The issue of Strait of Hormuz transit fees has moved into the spotlight after Iran indicated that vessels using the strategic waterway could face new charges under a future regulatory framework developed jointly with Oman. The announcement comes as regional tensions continue to affect global energy markets.
Iran’s ambassador to Russia, Kazem Jalali, said the Strait of Hormuz would remain open but would operate under new conditions determined by Iranian and Omani authorities. According to his remarks, ships passing through the route could be required to pay fees for services provided by the two countries.

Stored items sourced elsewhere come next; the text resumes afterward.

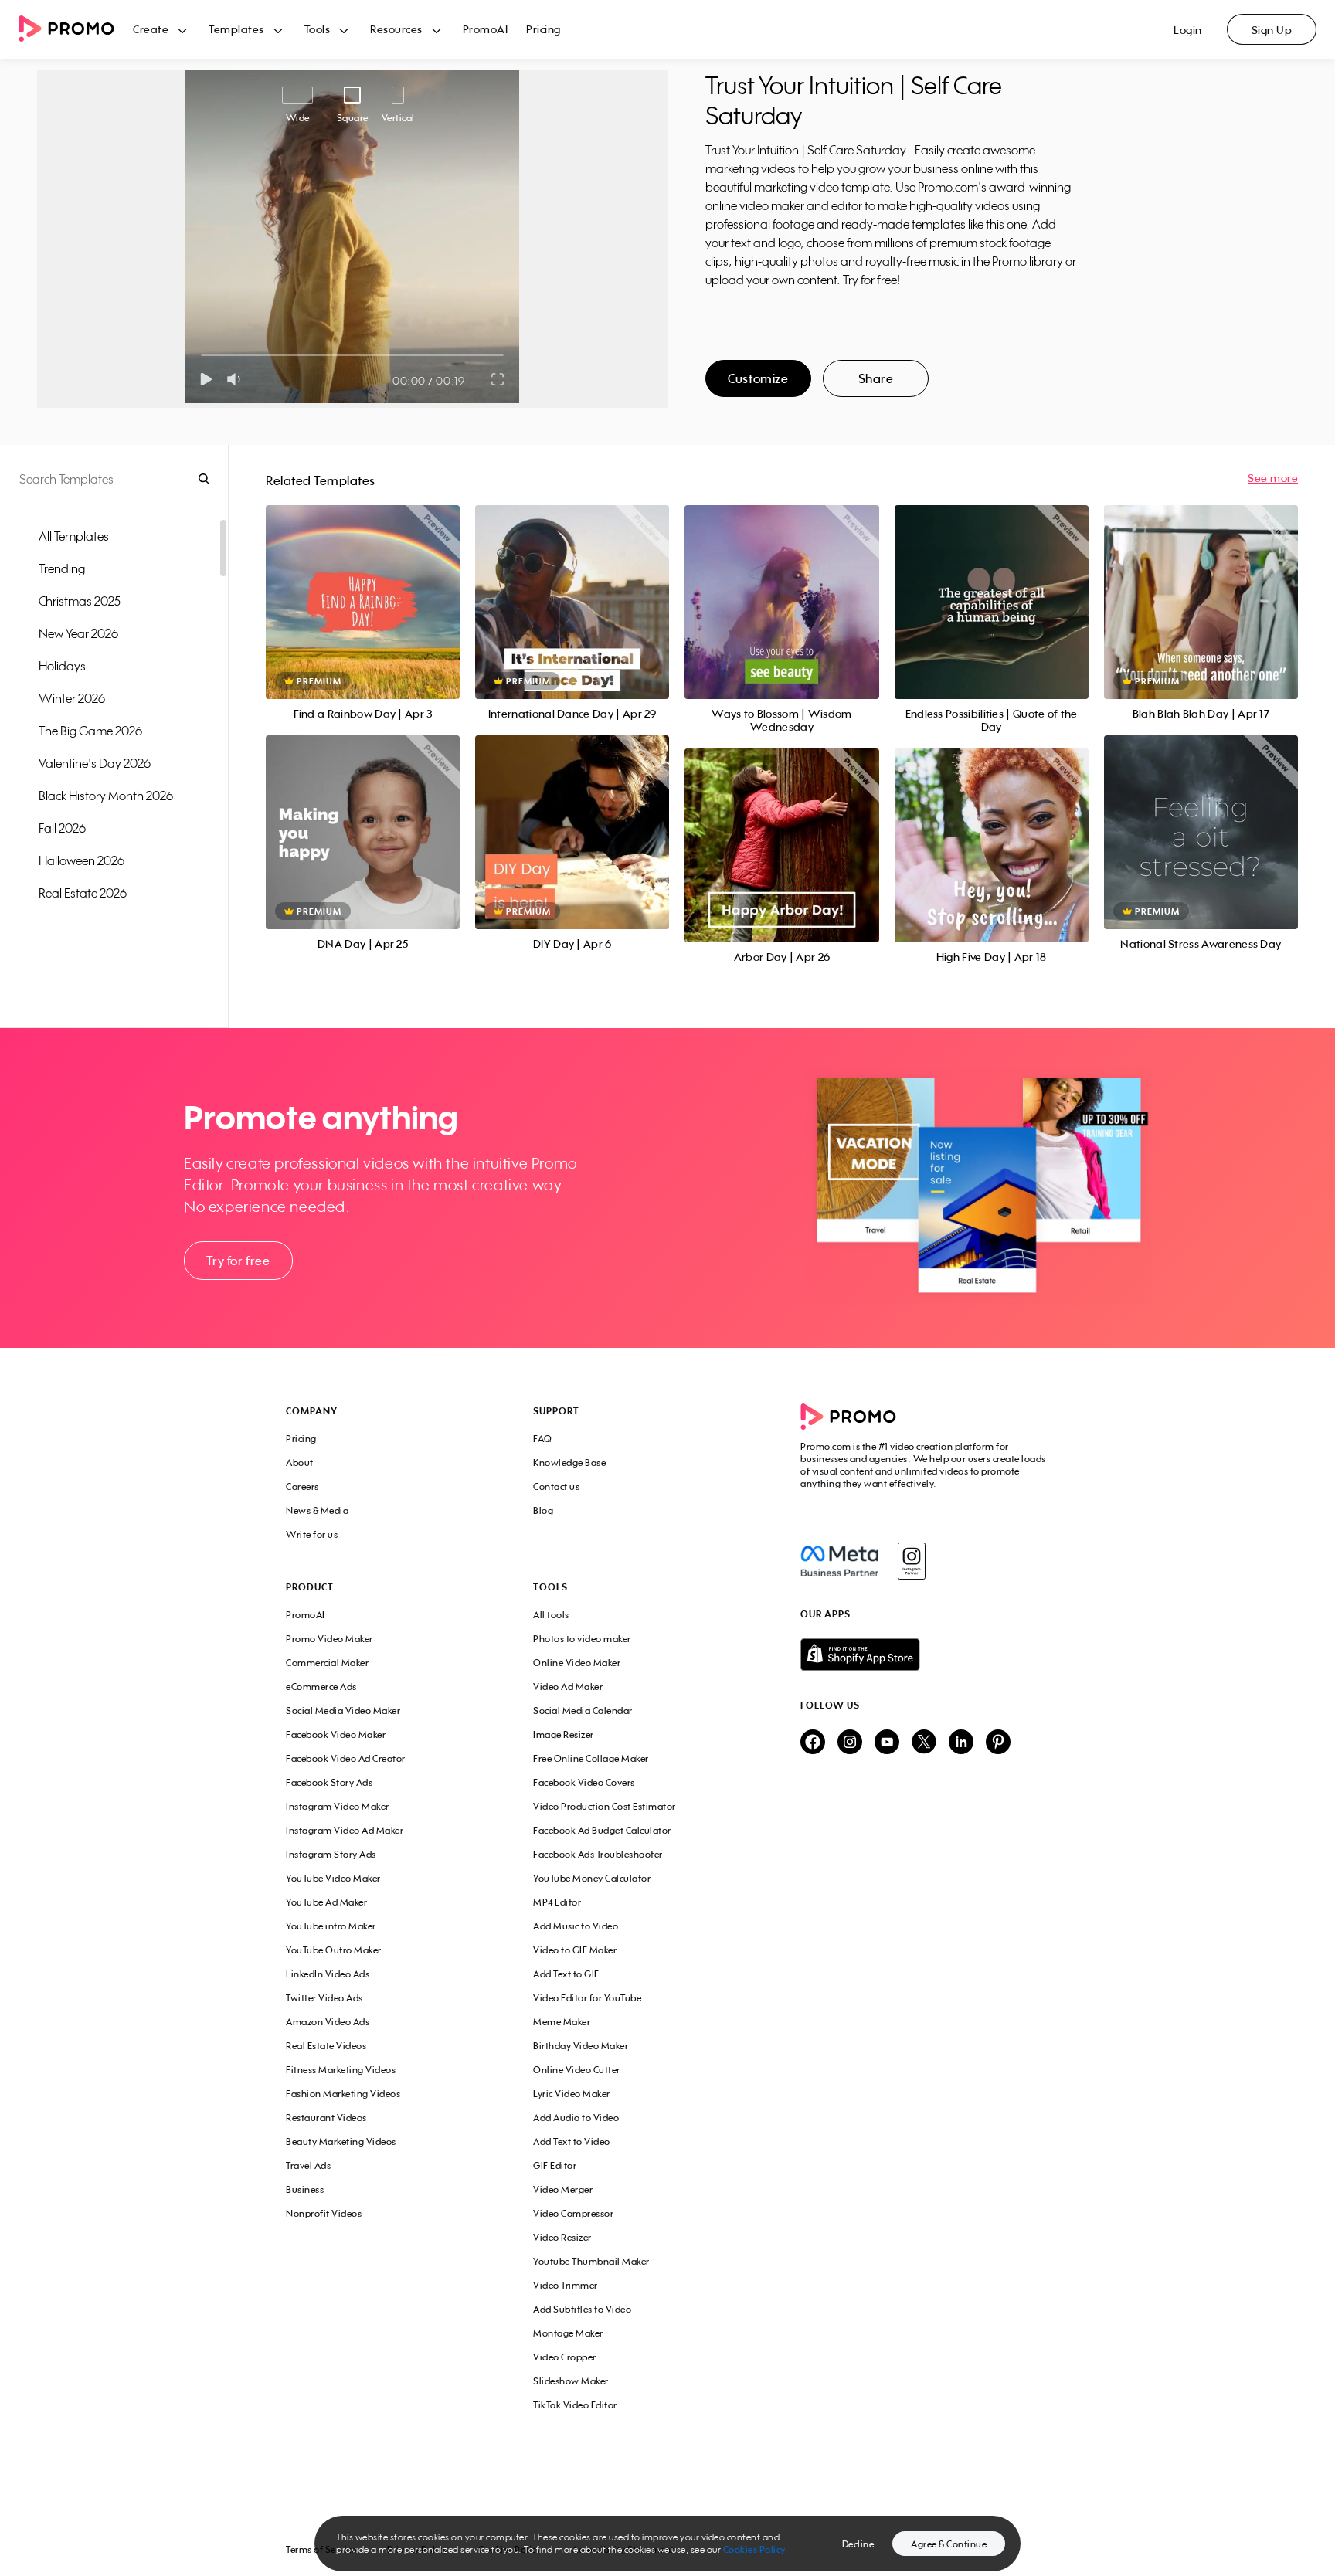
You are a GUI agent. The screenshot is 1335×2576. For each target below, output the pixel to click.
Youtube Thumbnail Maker (591, 2261)
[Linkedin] (961, 1742)
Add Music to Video (575, 1926)
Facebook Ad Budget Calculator (602, 1830)
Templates (236, 29)
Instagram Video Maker (337, 1806)
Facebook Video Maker (336, 1734)
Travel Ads (308, 2165)
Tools (317, 29)
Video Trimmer (565, 2285)
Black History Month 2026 (106, 795)
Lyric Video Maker (571, 2093)
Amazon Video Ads (327, 2022)
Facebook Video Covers (584, 1782)
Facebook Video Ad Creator (346, 1758)
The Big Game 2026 (90, 730)
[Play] (206, 379)
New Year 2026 (78, 633)
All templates (74, 536)
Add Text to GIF (566, 1974)
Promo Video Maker (329, 1638)
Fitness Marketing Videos (341, 2069)
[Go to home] (76, 29)
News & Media (317, 1510)
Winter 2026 (72, 698)
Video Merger (563, 2189)
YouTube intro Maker (331, 1926)
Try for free (238, 1260)
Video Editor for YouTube (587, 1998)
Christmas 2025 (80, 601)
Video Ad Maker (568, 1686)
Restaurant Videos (326, 2117)
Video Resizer (562, 2237)
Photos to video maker (582, 1638)
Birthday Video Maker (580, 2046)
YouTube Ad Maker (326, 1902)
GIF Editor (554, 2165)
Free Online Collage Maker (591, 1758)
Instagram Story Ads (331, 1854)
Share (876, 378)
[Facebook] (839, 1561)
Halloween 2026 (81, 860)
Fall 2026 (62, 828)
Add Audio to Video (576, 2117)
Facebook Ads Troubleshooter (598, 1854)
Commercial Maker (327, 1662)
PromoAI (485, 29)
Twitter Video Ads (324, 1998)
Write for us (312, 1534)
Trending (62, 568)
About (300, 1462)
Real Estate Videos (326, 2046)
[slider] (201, 355)
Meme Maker (561, 2022)
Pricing (543, 29)
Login (1188, 29)
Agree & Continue (949, 2544)
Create (150, 29)
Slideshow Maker (571, 2381)
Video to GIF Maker (575, 1950)
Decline (858, 2544)
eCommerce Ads (321, 1686)
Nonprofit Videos (324, 2213)
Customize (758, 378)
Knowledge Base (569, 1462)
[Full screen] (498, 379)
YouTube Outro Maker (334, 1950)
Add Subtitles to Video (582, 2309)
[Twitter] (924, 1742)
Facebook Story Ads (329, 1782)
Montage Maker (568, 2333)
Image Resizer (563, 1734)
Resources (396, 29)
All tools (551, 1615)
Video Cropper (564, 2357)
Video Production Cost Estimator (604, 1806)
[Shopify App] (924, 1654)
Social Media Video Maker (343, 1710)
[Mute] (236, 379)
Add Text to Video (571, 2141)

The Strait of Hormuz is one of the world’s most important maritime corridors, linking the Persian Gulf to international markets. Before the recent conflict in the region, approximately one-fifth of global oil shipments moved through the waterway, making any policy changes highly significant for international trade.
The proposed Strait of Hormuz transit fees emerge at a time when oil and liquefied natural gas flows remain below normal levels. Although some tankers have resumed movement through the area, shipping activity continues to face operational challenges due to regional instability.
Iran has argued that any long-term peace arrangement should recognise its right to charge vessels using the route. Officials have suggested that fees could vary depending on the type of ship, its cargo and prevailing maritime conditions.
The proposal has drawn opposition from the United States. Washington has previously warned against any attempt to impose tolls on international shipping through the strait, while American officials have engaged with regional partners regarding the issue.
As discussions continue, the future of Strait of Hormuz transit fees is likely to remain a key concern for governments, shipping companies and energy markets worldwide. Any change in access conditions to the strategic waterway could have significant implications for global trade and energy security.